Still, while it doesn't reach the level of Philip Pullman or Orson Scott Card (I know, Ender's Game isn't supposed to be juvenile fiction, but just try prying it out of the hands of the next 12-year-old you see reading it), The Gladiator is better than the pap of JK Rowling.
0 of 0 people found the following review helpful:
First of these I've read, 2008-11-01 I was not familiar with the Crosstime Traffic series when I picked up this book (although I've seen other books in the series) but I was pleased with the storyline and the content of the Gladiator.
In this future communism dominates the world, thanks to the decline of the United States following the Cuban Missile Crisis and the Vietnam War. The main characters in the book learn about real capitalism the only way they can in this Soviet-dominated world... playing board games at a mysterious shop.
I will almost certainly look for more of these books the first chance I get!
0 of 0 people found the following review helpful:
More Turtledove, 2008-04-05 HT's newest angle on his Crosstime Traffic theme is a refreshing change of pace from the previous (good but overused) story lines.
0 of 1 people found the following review helpful:
A Barn Burner with no Fire, 2008-02-27 While there is no denying Turtledove's competence as a writer, The Gladiator suffers from a most curious problem - namely, there's no drama involved. Once you get past the main premise (alternative society where the USSR won the cold war) there's very little left, as the 'man out of time' angle repeated from past Crosstime books is solved with remarkably little effort and intrigue*. Nobody gets arrested, nobody gets in trouble, and nobody is worse for wear. In short, this is a breezy and unfulfilling read, and I thought it was a huge step down from Gunpower Empire which at least had some genuine moments of danger and peril.
*one glaring exception - why did the elevator get fixed? Huge coincidence? It was central to the plot after all.
2 of 2 people found the following review helpful:
Static society, 2008-02-01 Turtledove's juvenile alternate worlds series has had a pattern until now - teenagers from the "home timeline" of the late 21st century (whose past looks very much like our world) travel to an alternate world, have a romantic entanglement there and some difficulty in returning home. Their purpose in the alternate world is to obtain food for an overpopulated world through trade of items the home timeline can produce cheaply and which aren't too alien to the culture of the other timeline (no computers for medieval worlds), or to watch an advanced potential competitor.
The world in this story is one in which Soviet style communism has conquered the world and stayed in power for over a century. Given a huge number of parallel worlds, the author can certainly find one where this static state holds and where the Soviets revive from their 1950's decline and go on to conquer after a decline of the West in the 1960's and 1970's.

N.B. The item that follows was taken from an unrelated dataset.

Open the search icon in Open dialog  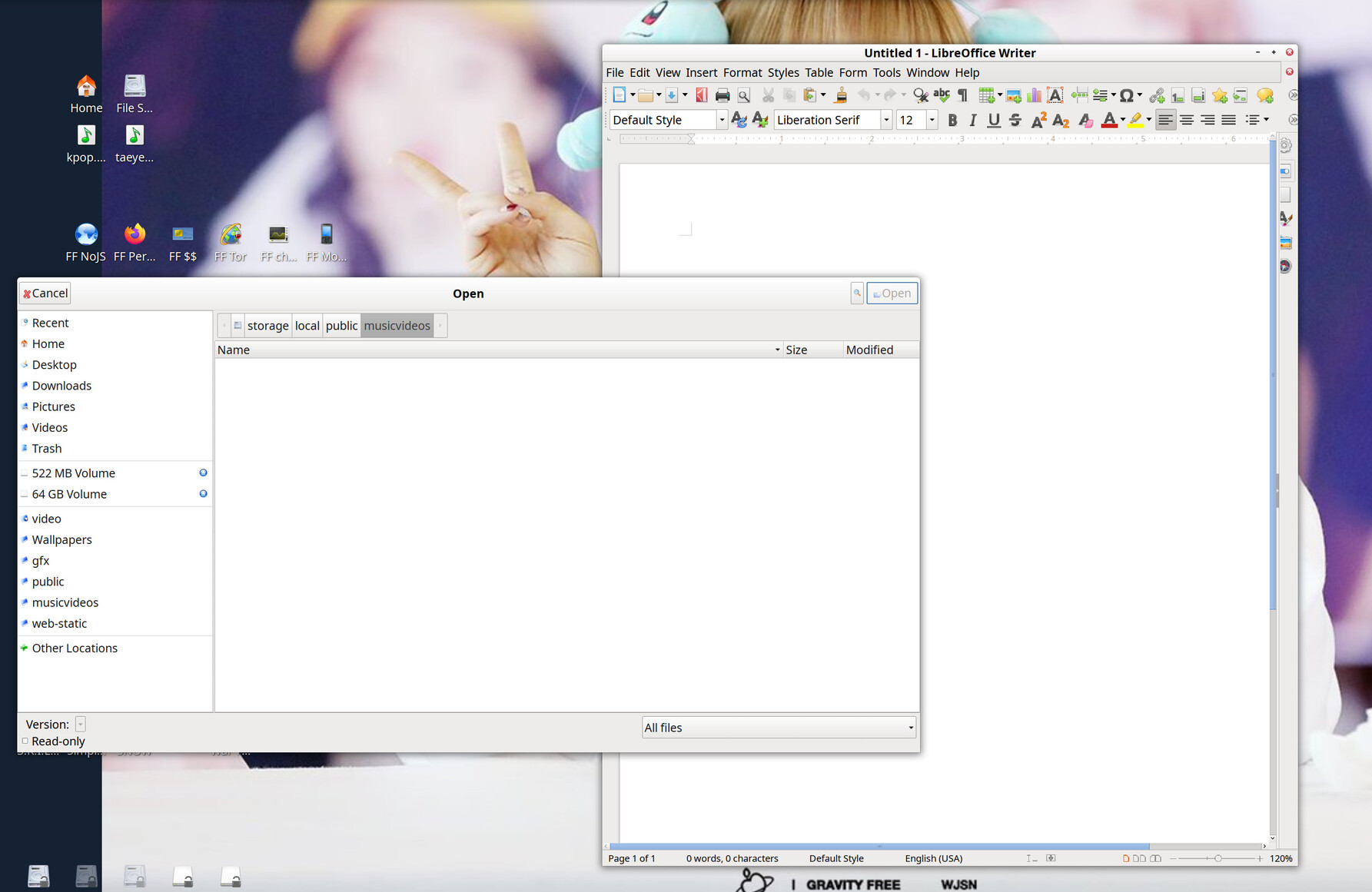856,293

This world suffers from the constant problem of Soviet type society - people don't produce more than they have to, because the person who produces more benefits no more than a person who produced little. As a consequence, there is no surplus food or anything else to trade with the home timeline and the society is not a danger to other timelines. The mission to this timeline is, therefore, altruistic - inspire them to change their situation through computer games which teach capitalism. Such a mission is intrinsically dangerous, so the usual home timeline teenager is missing - the usual romance is between natives.
Of course, being a totalitarian society, the communists suppress the games and the home timeliner needs to find a way to return home. The hunt for a means of return is a good portion of the story.
One item that is bothersome - there is a "show how much I know about Russian" section. If such needs to be included, it would be nice to be accurate. E.g. Russian for "dog" should be spelled with the Russian equivalent of "b", not a "soft sign"; "chelovek" means "person", not "man" (which is "muzhchina") and Russians "matavat", not "mat" when they swear. After all, if Turtledove can do such a splendid job on The Chronicle of Theophanes: An English Translation of Anni Mundi 6095-6305 (A.D. 602-813) (Middle Ages), he ought to be able to handle Russian.